EXERCISE DESCRIPTION: From the records below, please print only the lines from the one containing "Viewport: 1107px width, 622px height." through the one containing "Where should I", both included. Skip the pictures.

SOURCE DATA:
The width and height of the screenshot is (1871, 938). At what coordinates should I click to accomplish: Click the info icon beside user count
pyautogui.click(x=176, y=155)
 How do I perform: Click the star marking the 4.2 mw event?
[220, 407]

* * *

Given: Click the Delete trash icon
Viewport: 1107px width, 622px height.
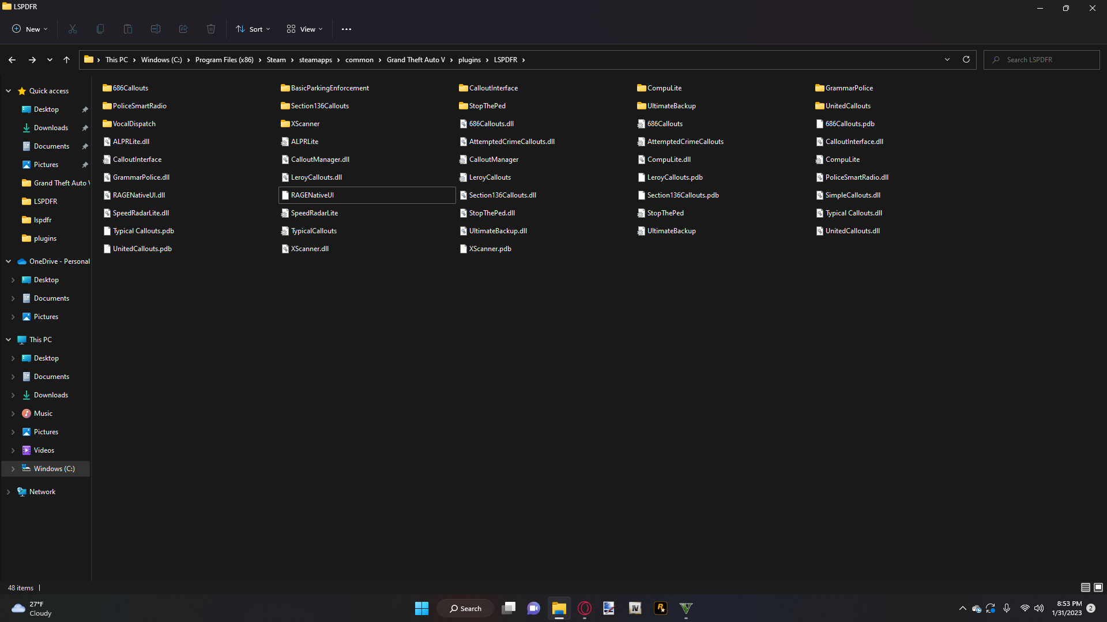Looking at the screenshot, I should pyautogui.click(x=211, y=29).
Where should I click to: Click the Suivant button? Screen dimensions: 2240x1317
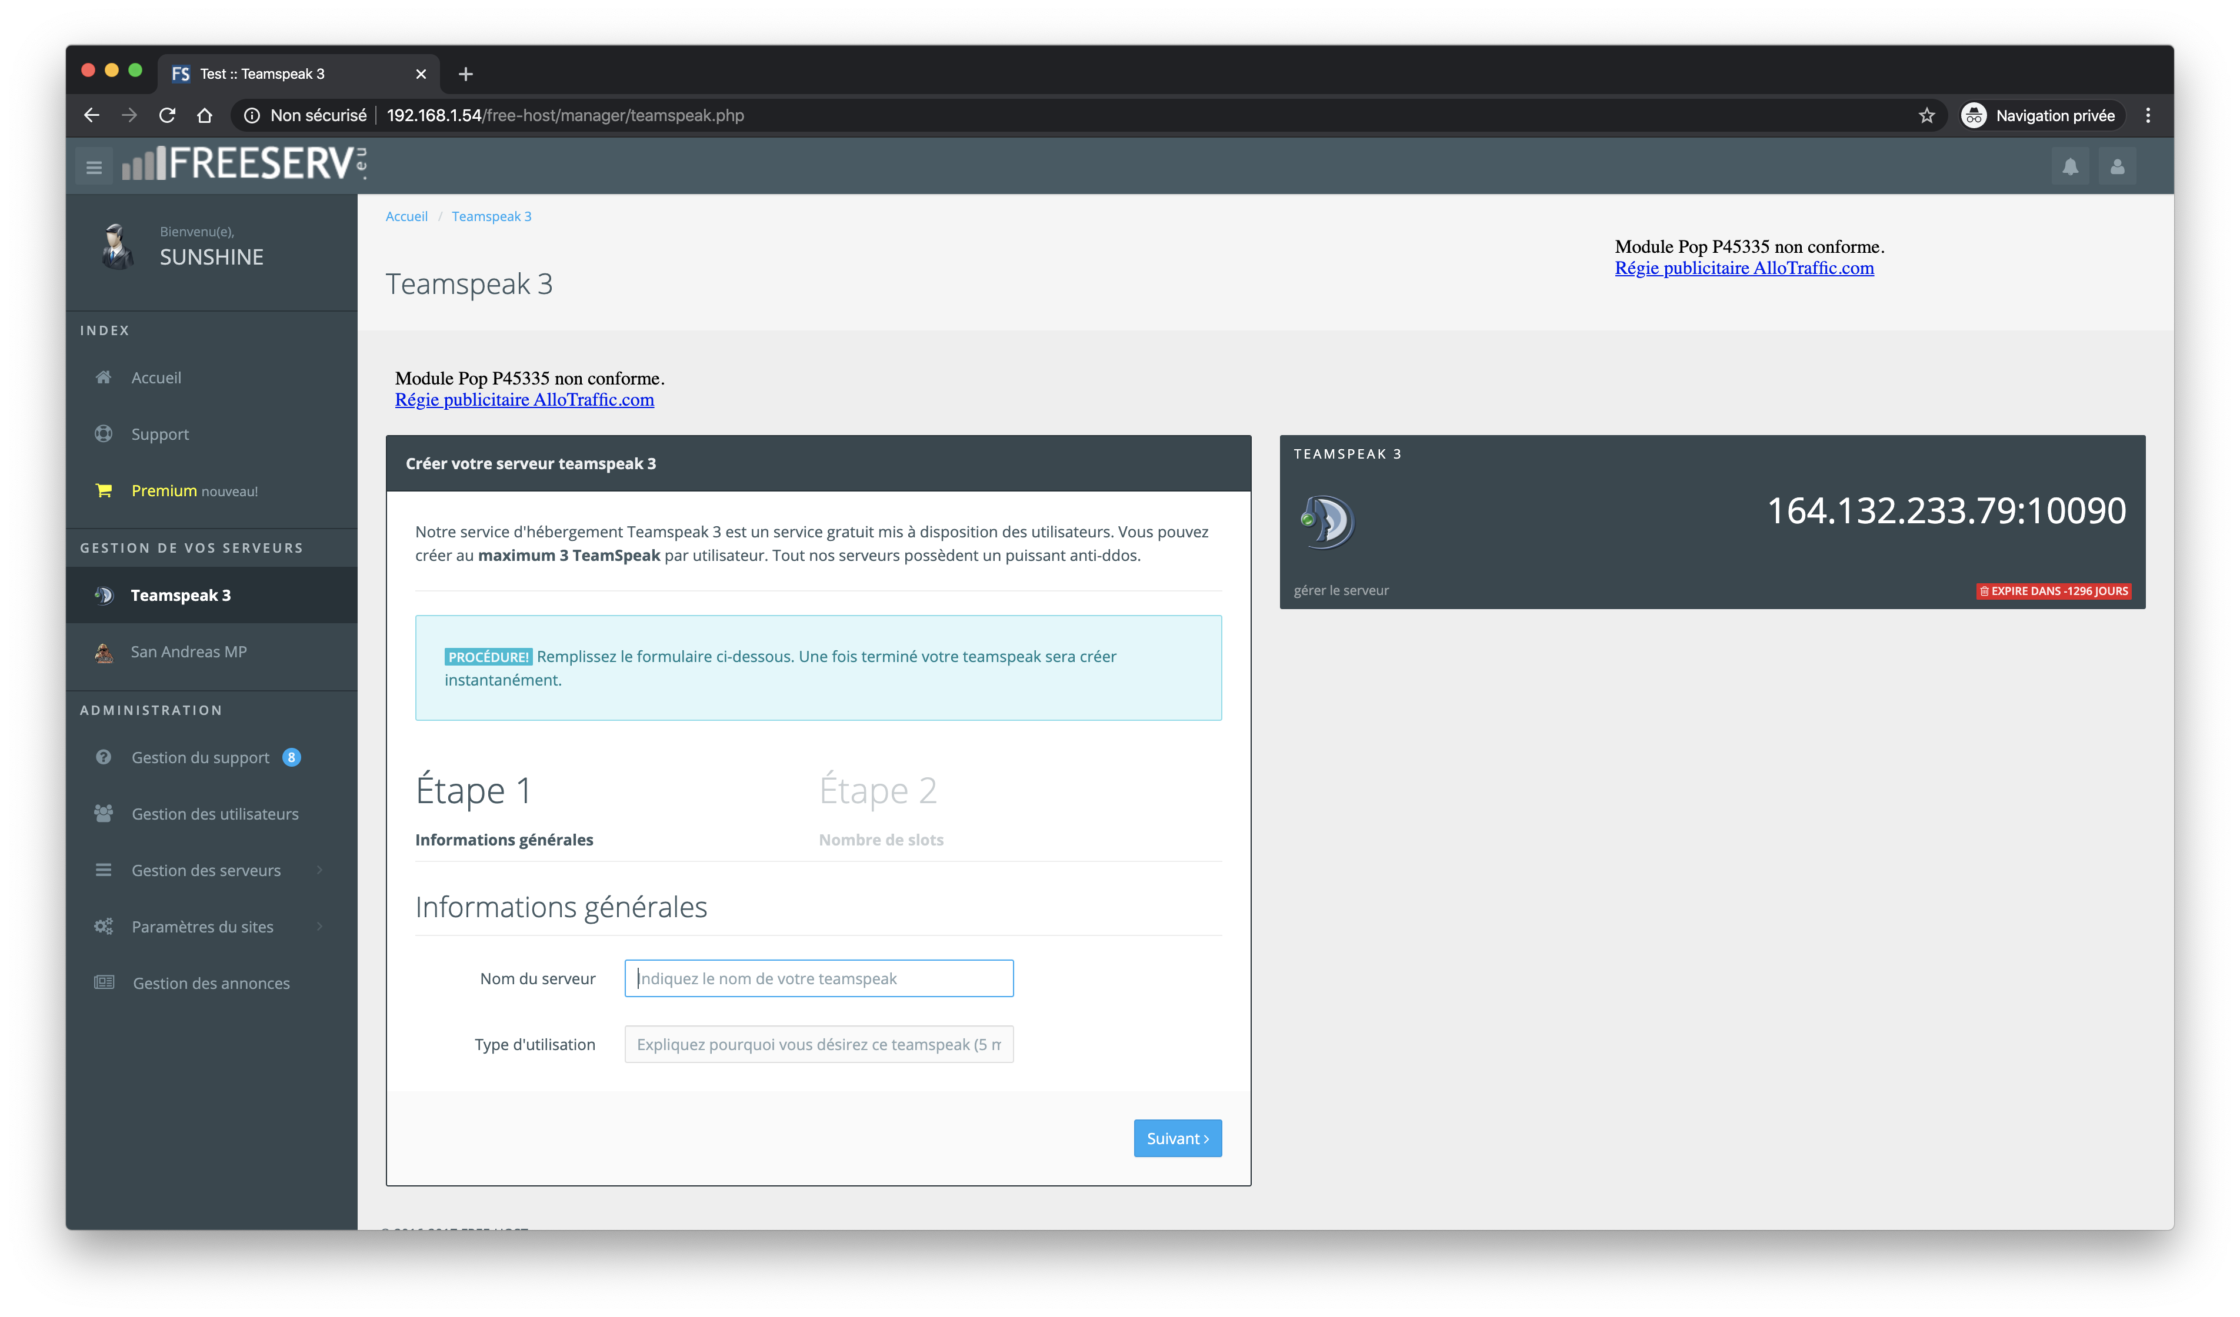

PROBLEM SOLUTION:
Viewport: 1107px width, 622px height.
Looking at the screenshot, I should pyautogui.click(x=211, y=29).
Where should I click to: Click the Suivant button? Screen dimensions: 2240x1317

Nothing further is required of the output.